- **Your goal**:
Return each line, exactly as given, from the one containing "Sarajevu (53, 2494)" through the end of the entries below, and skip the rest.

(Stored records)
━━━━━━━━━━━━━━━━━━━━

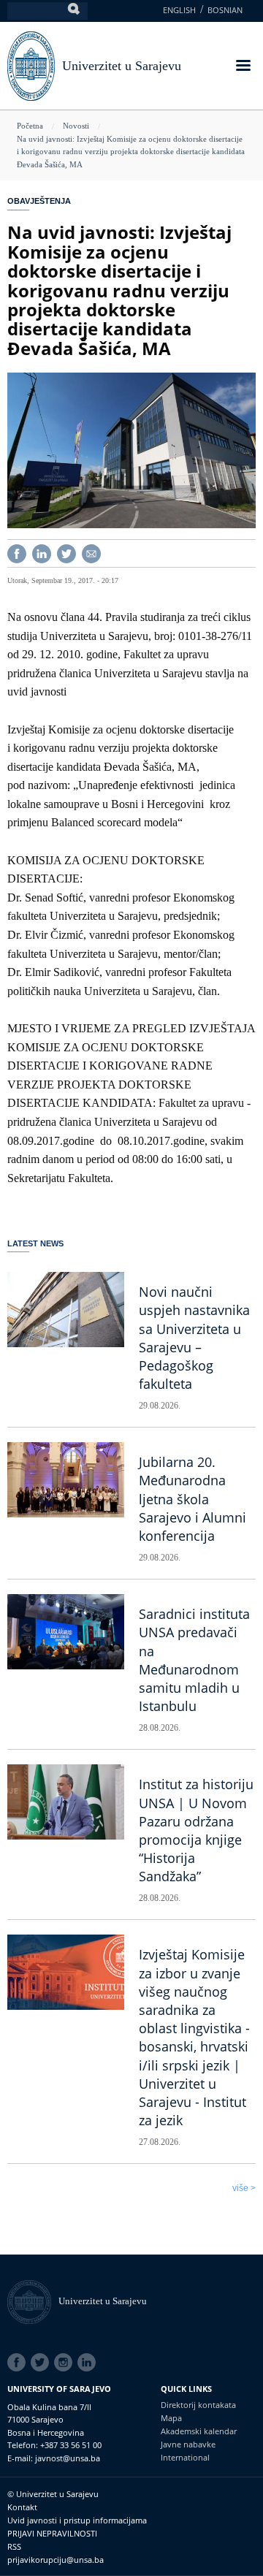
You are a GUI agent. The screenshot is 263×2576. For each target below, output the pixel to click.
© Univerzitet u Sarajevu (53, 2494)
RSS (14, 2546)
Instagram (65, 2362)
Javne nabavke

━━━━━━━━━━━━━━━━━━━━

- **Result**:
© Univerzitet u Sarajevu (53, 2494)
RSS (14, 2546)
Instagram (65, 2362)
Javne nabavke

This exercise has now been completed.